WORK REQUEST → Please restate, exactly as they appear, only the lines from the one that contains "Task: Open the 表示 view menu" to the final line of the entries, with no pictures.

++++ DATA TO USE

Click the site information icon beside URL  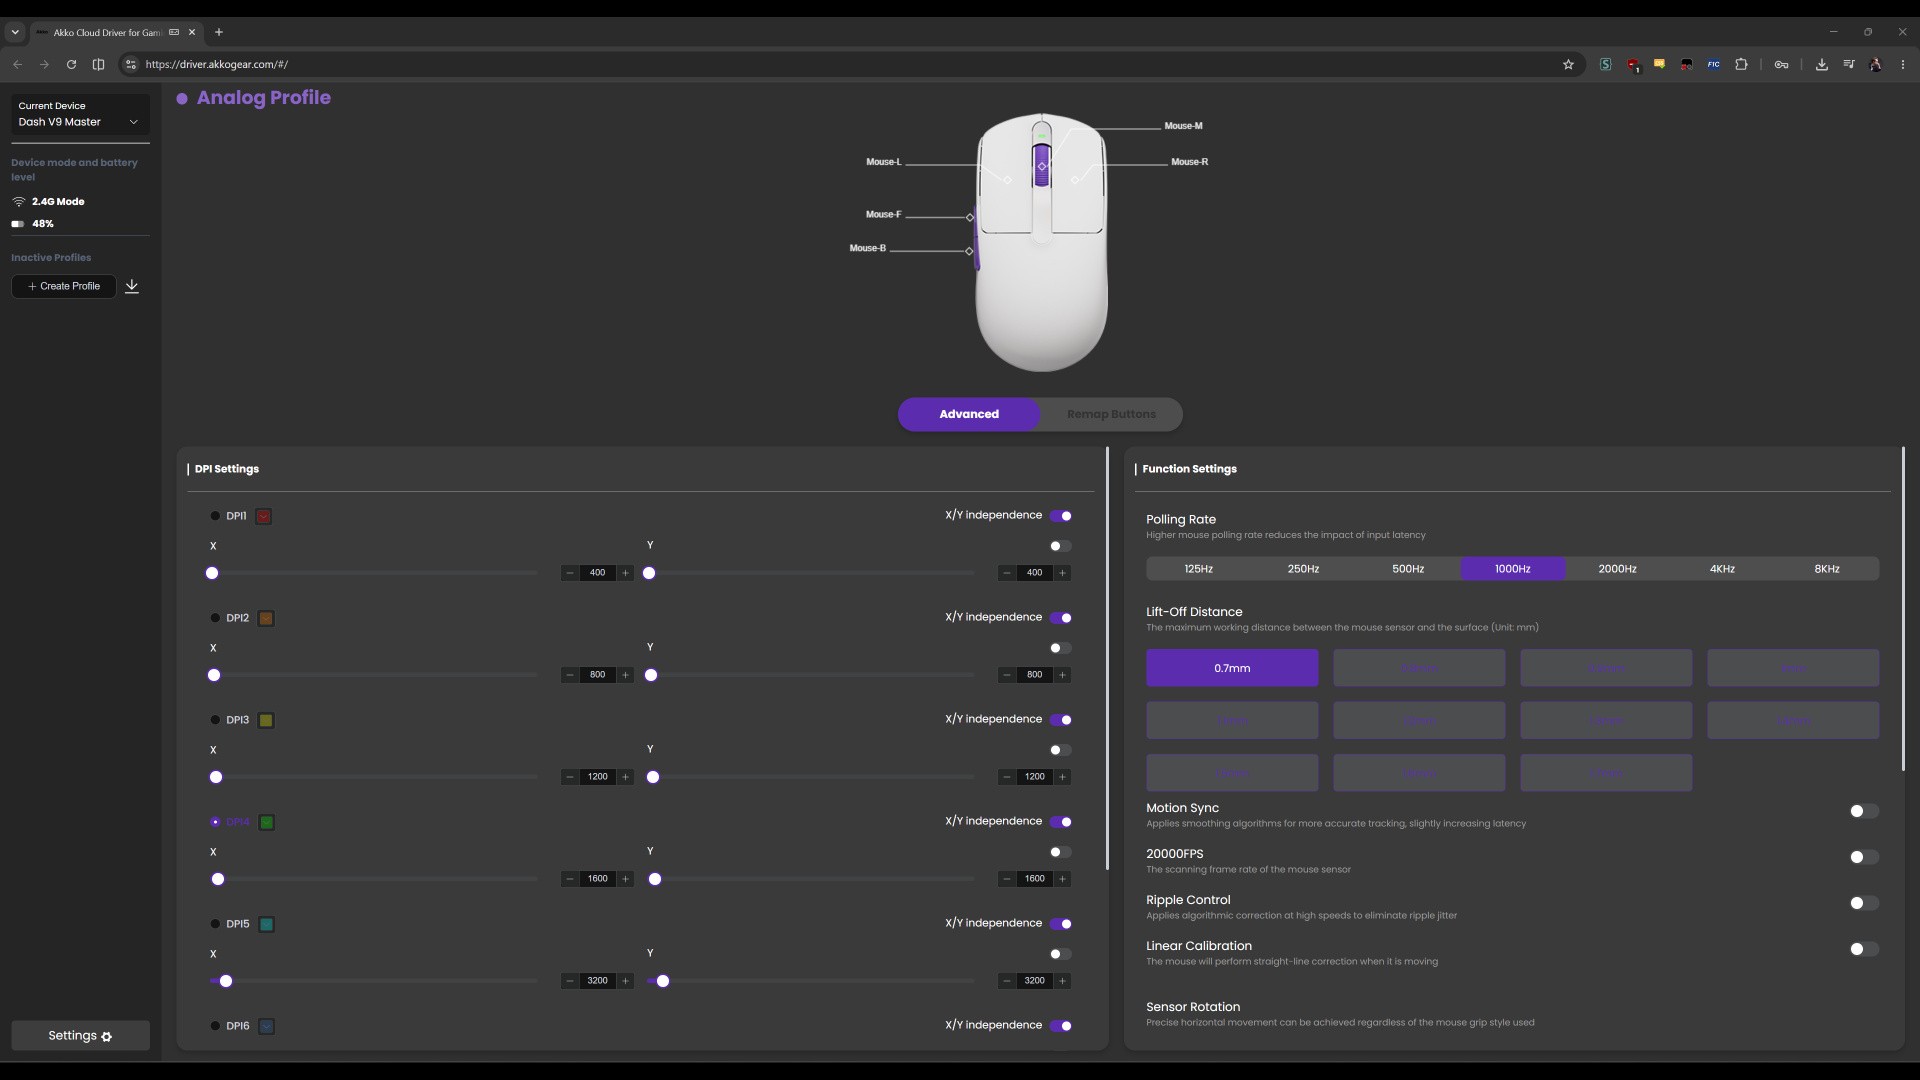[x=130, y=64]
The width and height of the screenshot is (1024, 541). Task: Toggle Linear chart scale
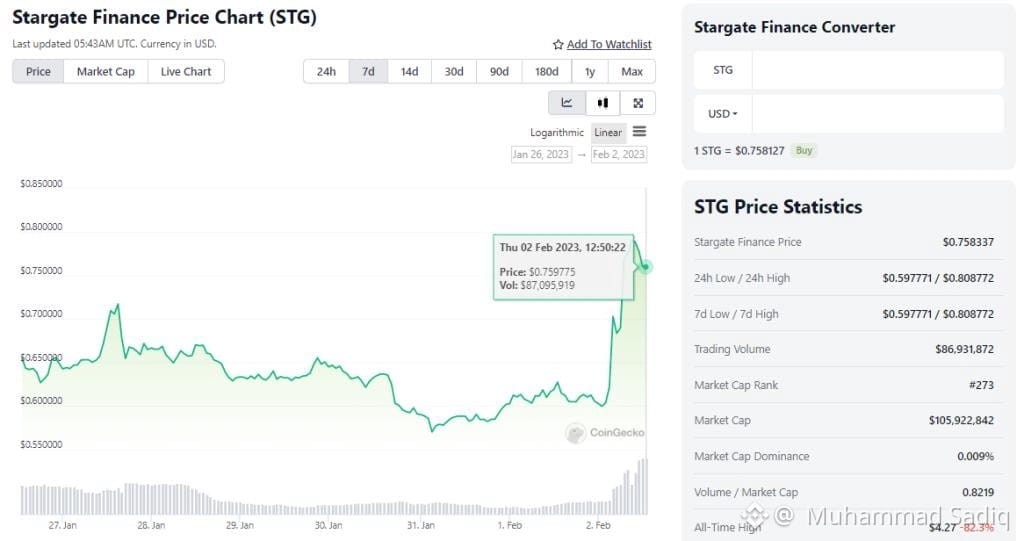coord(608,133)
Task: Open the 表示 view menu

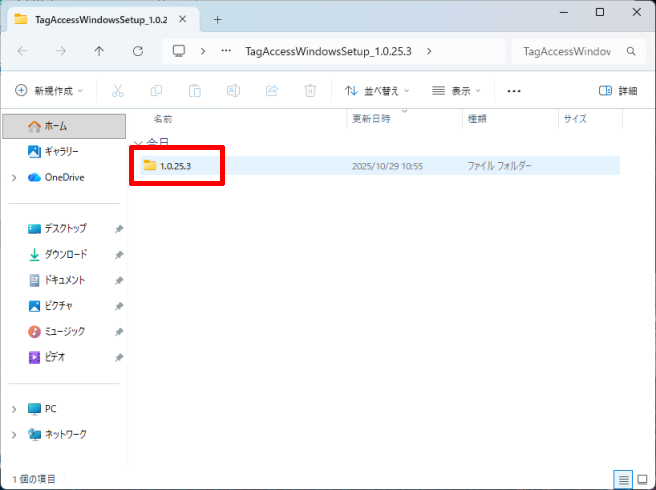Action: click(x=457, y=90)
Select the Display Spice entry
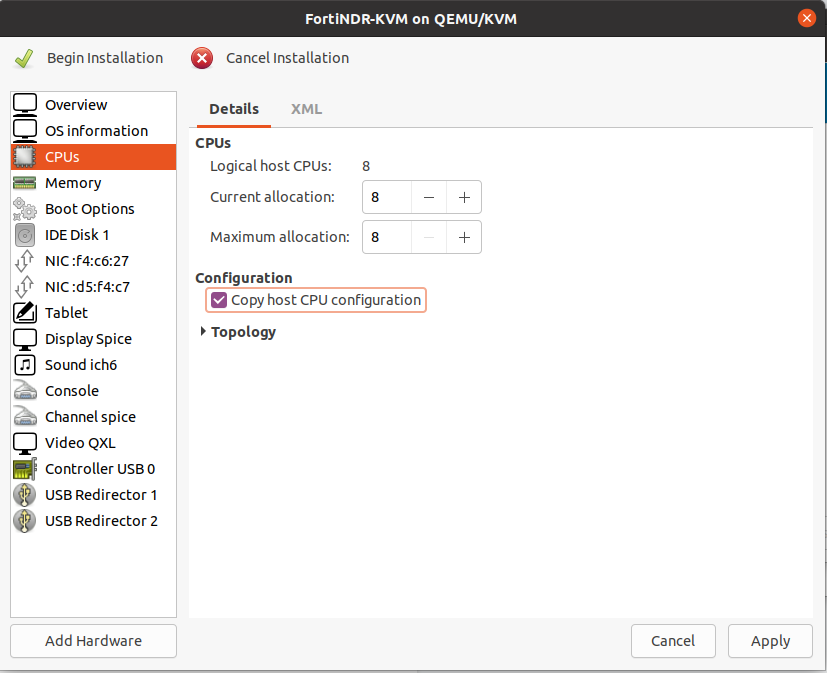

++++++++

RESPONSE TO THIS TASK →
Task: Open the 表示 view menu

Action: click(x=457, y=90)
Select the Display Spice entry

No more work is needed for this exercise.